A scheme for the encouragement of tame rabbit keeping on a domestic scale has been devised in consultation with my right hon. Friends the Secretary of "State for Scotland and the Minister of Food, and with the Domestic Poultry Keepers' Council, with the object of utilising waste materials for the production of meat. Domestic rabbit keepers are defined as persons keeping not more than four breeding does for the production of flesh or flesh and fur, and the scheme will be operated through the medium of organised rabbit clubs. Rabbit keepers will be required to utilise the maximum quantities of waste greenstuffs from the garden and the allotment, the field and the hedgerow, and of household scraps. A supplementary allowance of bran will be provided for breeding does only at the rate of 7 lbs. per doe per quarter. No rationed feeding-stuffs will be available for bucks or young fattening rabbits.
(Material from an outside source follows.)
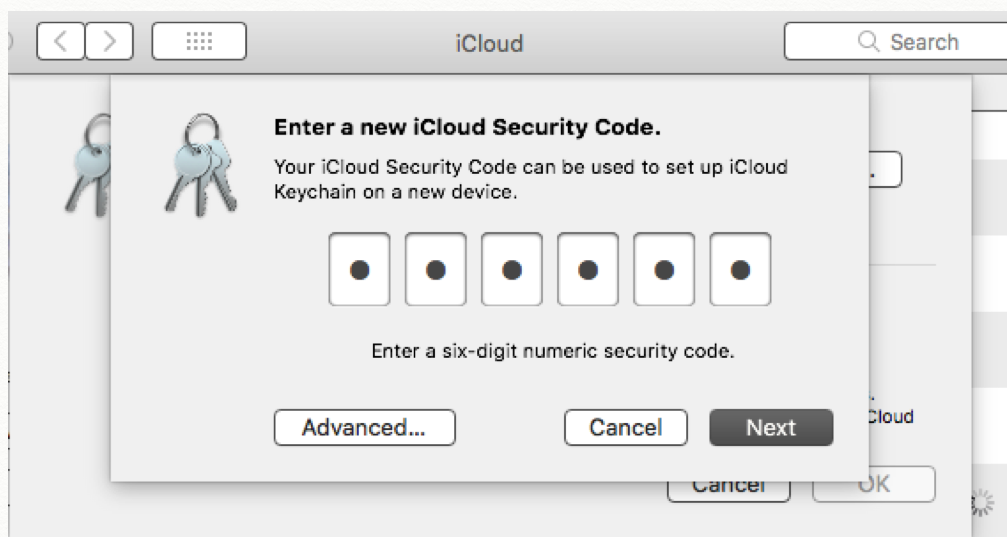Click the partially hidden button right of dialog
This screenshot has height=537, width=1007.
tap(886, 170)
Pet rabbits will, of course, be excluded from the scheme. In consideration of the supply of rationed feeding-stuffs for the breeding does, members of clubs participating in the scheme will be required to dispose of a prescribed proportion of the rabbit meat they produce to the common pool through the medium of a buyer selected by the club and approved by the appropriate Agricultural Department. Having regard to the importance of waste green-stuffs for feeding the rabbits, the chief scope for domestic rabbit clubs will be in rural and semi-rural areas. Urban clubs will not be accepted unless there is satisfactory evidence that members have access to sufficient quantitites of greenstuffs to provide, with the allowance of bran for the breeding does, for their animals' full needs. The supervision and development of the scheme is being undertaken in England and Wales by the Domestic Poultry Keepers' Council, and in Scotland by the Scottish Gardens and Allotments Committee.